My understanding is that Word2Vec is a suite of 2 algorithms, continuous bag-of-words (CBoW) and skip-gram neural-network language model (SGNNLM or simply skip-gram), which are both two-layer neural networks. That is, given a vocabulary $V$ and embedding size $H$, they take vectors of size $|V|$ and pass them through one hidden layer and one output layer, with weight matrices $W_1\in \mathbb{R}^{H\times |V|}$ and $W_2\in \mathbb{R}^{|V|\times H}$, much like a small auto-encoder. The output layer is always cited as having softmax activation, and according to this Coursera course, the hidden layer has ReLU activation. I've seen it cited as having "no" activation ($\varphi(x) = x$), though.

The difference between CBoW and skip-gram is supposedly that CBoW "predicts the current word based on the context", and the skip-gram "predicts surrounding words given the current word". That's a literal quote from the original Word2Vec paper, Mikolov 2013. Here's their figure, which looks intuitive, but in reality is notoriously confusing:

Mikolov figure

Since both are used to move from a one-hot encoding to a smaller embedding (the weights in one or both of the matrices), their input and output format is still one-hot. I know that per training example, CBoW starts out with $C$ one-hot vectors (one for each context word) and just averages them to get a single $|V|$-sized vector. (This is why it's called "bag of words": because averaging is commutative, you lose the order of the context words.) Apart from this tricky many-to-one transformation, the rest of the network makes sense.

Skip-gram has no issue encoding the input, but it has a one-to-many transformation at the end. This is a problem.

The issue

What does skip-gram do in its final layer? I have been scouring various StackExchange sites to find a consensus on this question, and there seem to be fourdistinct camps.

  1. Skip-gram predicts $C$ softmaxes of size $|V|$ using $C$ different matrices $W_{2}^{(1)} \dots W_{2}^{(C)}$. Examples: this article (at least the figures), this article stating "each with its own weight matrix", and this question.

------------------------------------------------------------------------

Job: Reproduce the stretch of the Word2Vec post from "My understanding is" through "($\varphi(x) = x$), though.", substituting "intermediate layer" for every occurrence of "hidden layer".

(Screen grounding data)
------------------------------------------------------------------------

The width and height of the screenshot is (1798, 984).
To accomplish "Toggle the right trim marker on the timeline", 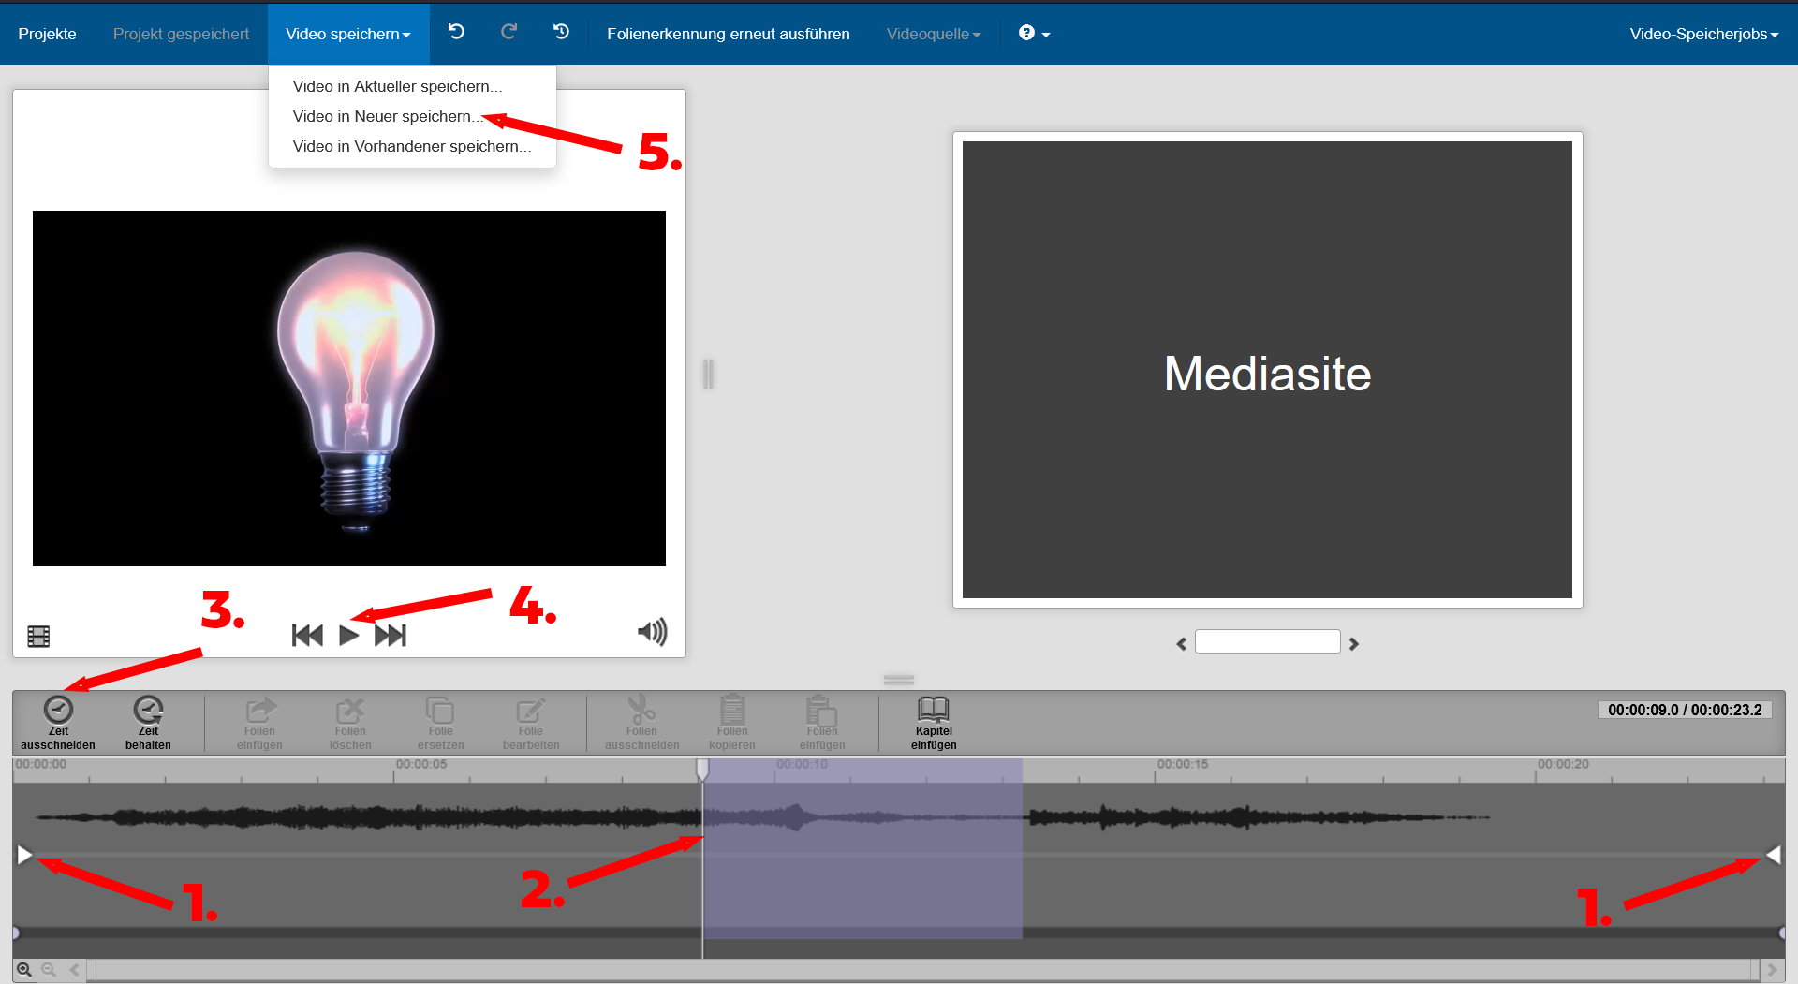I will pos(1774,854).
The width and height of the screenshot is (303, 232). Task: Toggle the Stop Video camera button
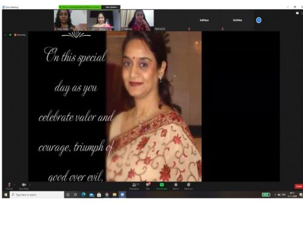pyautogui.click(x=24, y=186)
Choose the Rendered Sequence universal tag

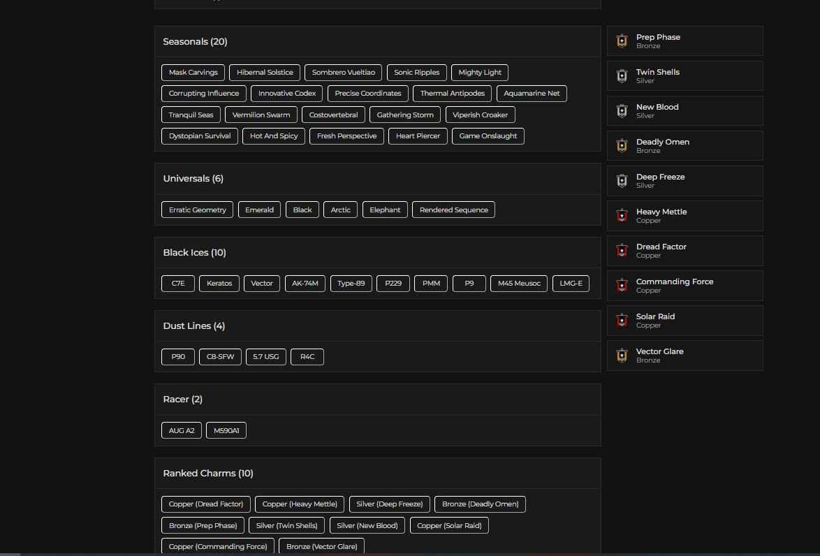(x=453, y=210)
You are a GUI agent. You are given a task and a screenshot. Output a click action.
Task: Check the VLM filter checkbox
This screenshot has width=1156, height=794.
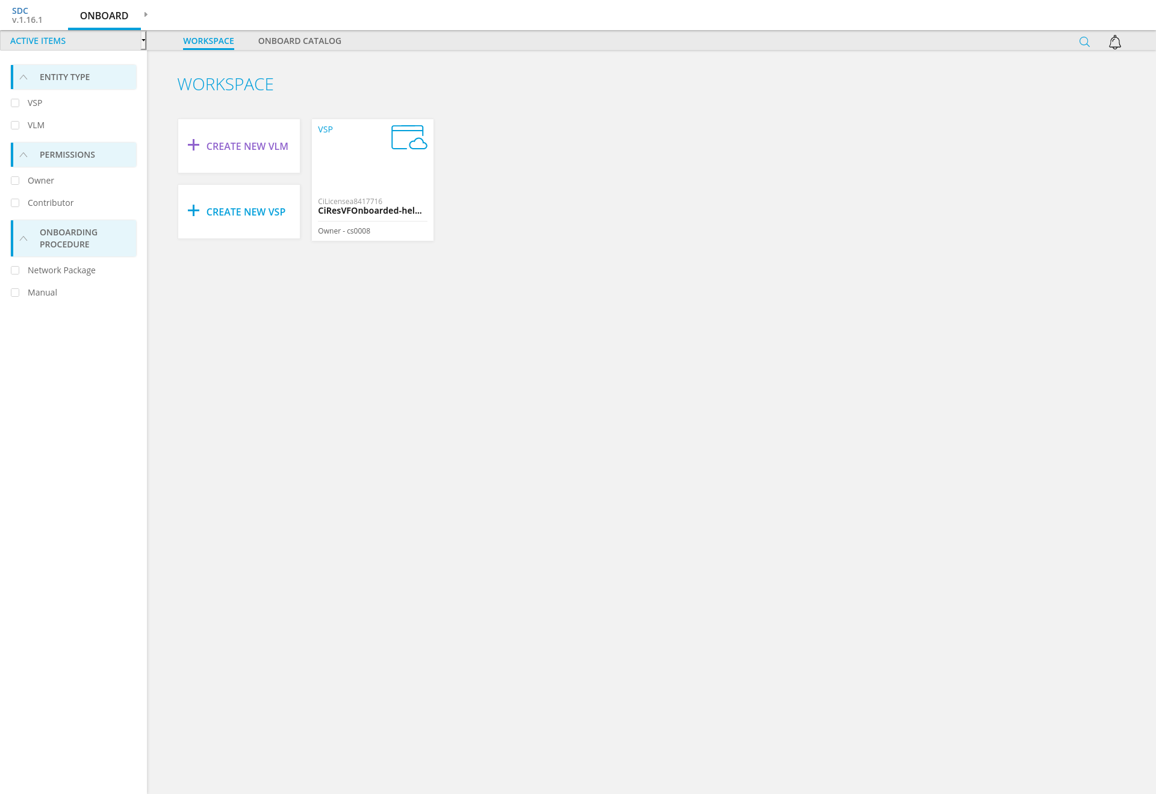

------------------------------------------------------------------------

Result:
My understanding is that Word2Vec is a suite of 2 algorithms, continuous bag-of-words (CBoW) and skip-gram neural-network language model (SGNNLM or simply skip-gram), which are both two-layer neural networks. That is, given a vocabulary $V$ and embedding size $H$, they take vectors of size $|V|$ and pass them through one intermediate layer and one output layer, with weight matrices $W_1\in \mathbb{R}^{H\times |V|}$ and $W_2\in \mathbb{R}^{|V|\times H}$, much like a small auto-encoder. The output layer is always cited as having softmax activation, and according to this Coursera course, the intermediate layer has ReLU activation. I've seen it cited as having "no" activation ($\varphi(x) = x$), though.